David M. Bedwell, Ph.D.
Professor
Department of Microbiology

Telephone: (205) 934-6593
Office Location: BBRB 432A, zip 2170
Email:  dbedwell@uab.edu

Research Focus:  Translation termination;
nonsense-mediated mRNA decay; genetic diseases



Biography


David Bedwell (b. 1956), Professor of Microbiology, completed his undergraduate studies in Microbiology at Purdue University (B.S. with Honors, 1979). His graduate work was done with Dr. Masayasu Nomura at the University of Wisconsin-Madison, (Ph.D., 1985) and a postdoctoral fellowship was carried out in Dr. Scott Emr's laboratory at Caltech. Dr. Bedwell joined the faculty at UAB in 1988. At the national level, he previously served as chair of the Molecular Genetics C (MGC) Study Section at the National Institutes of Health (NIH), now serves as chair of the Molecular Genetics B (MGB) Study Section. His outside interests include his family and sports.

Lab Research Focus


A major objective of research in Dr. Bedwell’s lab is to understand the mechanistic details of translation termination in eukaryotes. Besides the release factors eRF1 and eRF3, many other cellular components influence the process of translation termination. Surprisingly sophisticated cellular machineries also regulate the abundance of mRNAs based on the location of stop codons. We are using a combination of genetics, biochemistry, and cell biology in a yeast experimental system to better understand the molecular details of how these processes are carried out.

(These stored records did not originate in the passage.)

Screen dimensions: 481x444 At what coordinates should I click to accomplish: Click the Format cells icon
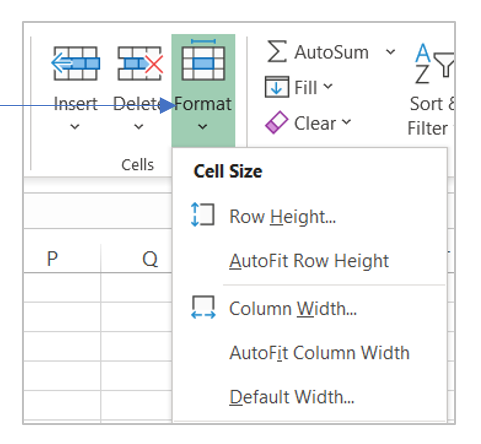(203, 60)
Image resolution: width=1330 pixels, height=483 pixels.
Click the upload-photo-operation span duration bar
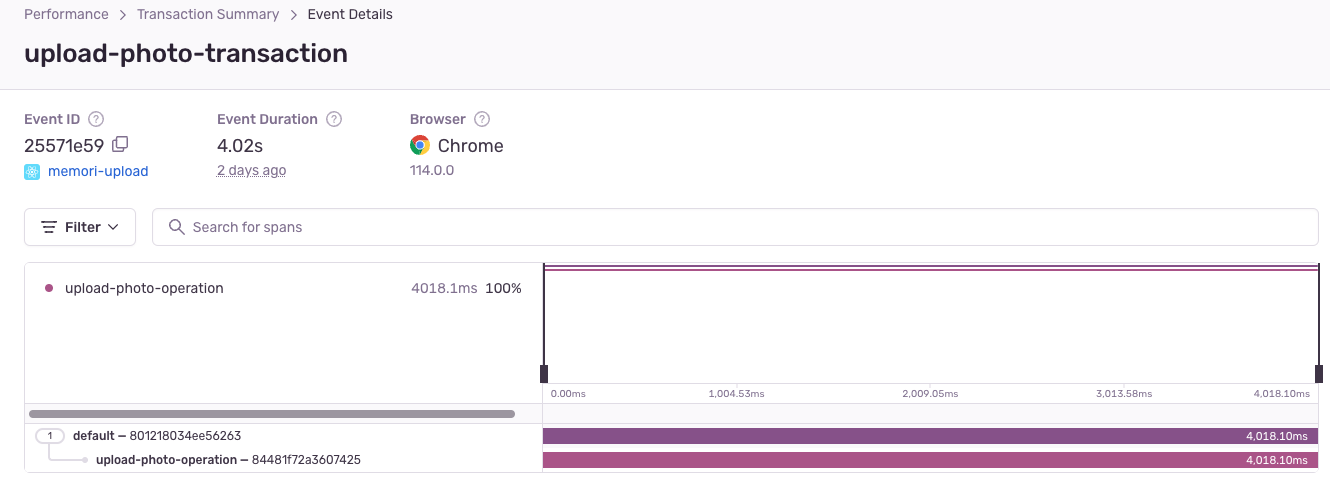(930, 460)
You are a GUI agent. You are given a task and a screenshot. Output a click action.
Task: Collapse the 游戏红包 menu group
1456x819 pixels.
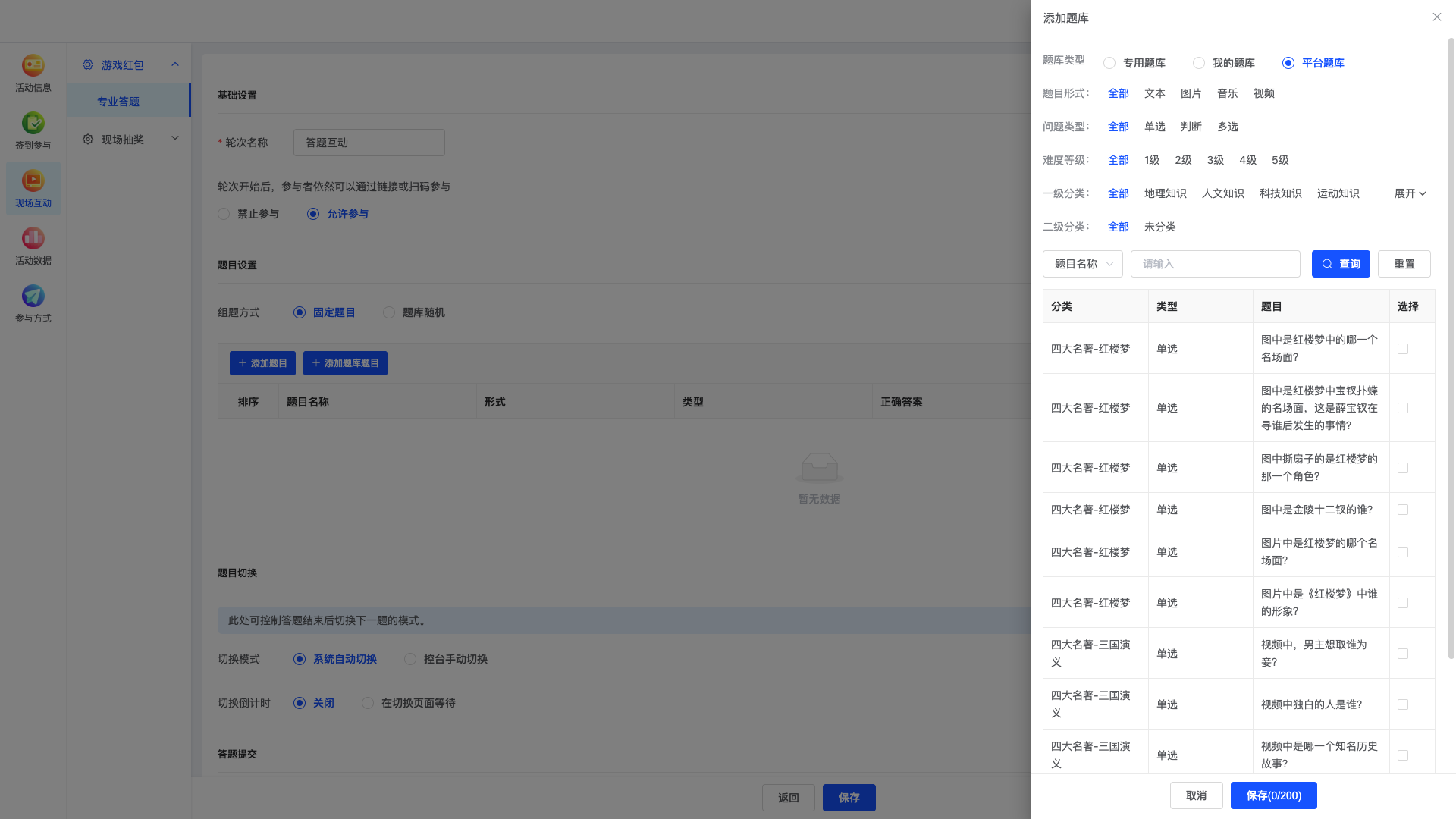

We are also investigating whether pharmacological agents can be used to suppress nonsense mutations that cause genetic diseases.  First, we are exploring whether this novel therapeutic approach can benefit patients with cystic fibrosis (CF).  CF is caused by mutations in the CFTR gene (which corresponds to the mouse Cftr gene).  We have published several papers demonstrating that drugs can suppress nonsense mutations in the CFTR gene in various CF experimental systems, including cultured CF cell lines and a CF mouse expressing a human CFTR-G542X transgene.  Most recently, we have constructed a new Cftr-G542X knock-in mouse model to explore this approach in a more physiologically relevant context.

We are also investigating whether this therapeutic approach can benefit patients with the lysosomal storage disease mucopolysaccharidosis type I-H (MPS I-H, or Hurler syndrome).  MPS I-H is caused by mutations in the human IDUA gene (which corresponds to the mouse Idua gene).  We have constructed a Idua-W392X knock-in mouse and have preliminary evidence that nonsense suppression can partially alleviate the primary biochemical defect that causes this devastating genetic disease.

Finally, the availability of these knock-in mouse models for CF and MPS I-H will allow us to explore whether the suppression of Nonsense-Mediated mRNA Decay (NMD) can further enhance the therapeutic effect provided by nonsense suppression agents.  It is hoped that either nonsense suppression alone or in combination with NMD suppression will ultimately provide a therapeutic benefit for a broad range of human genetic diseases caused by nonsense mutations.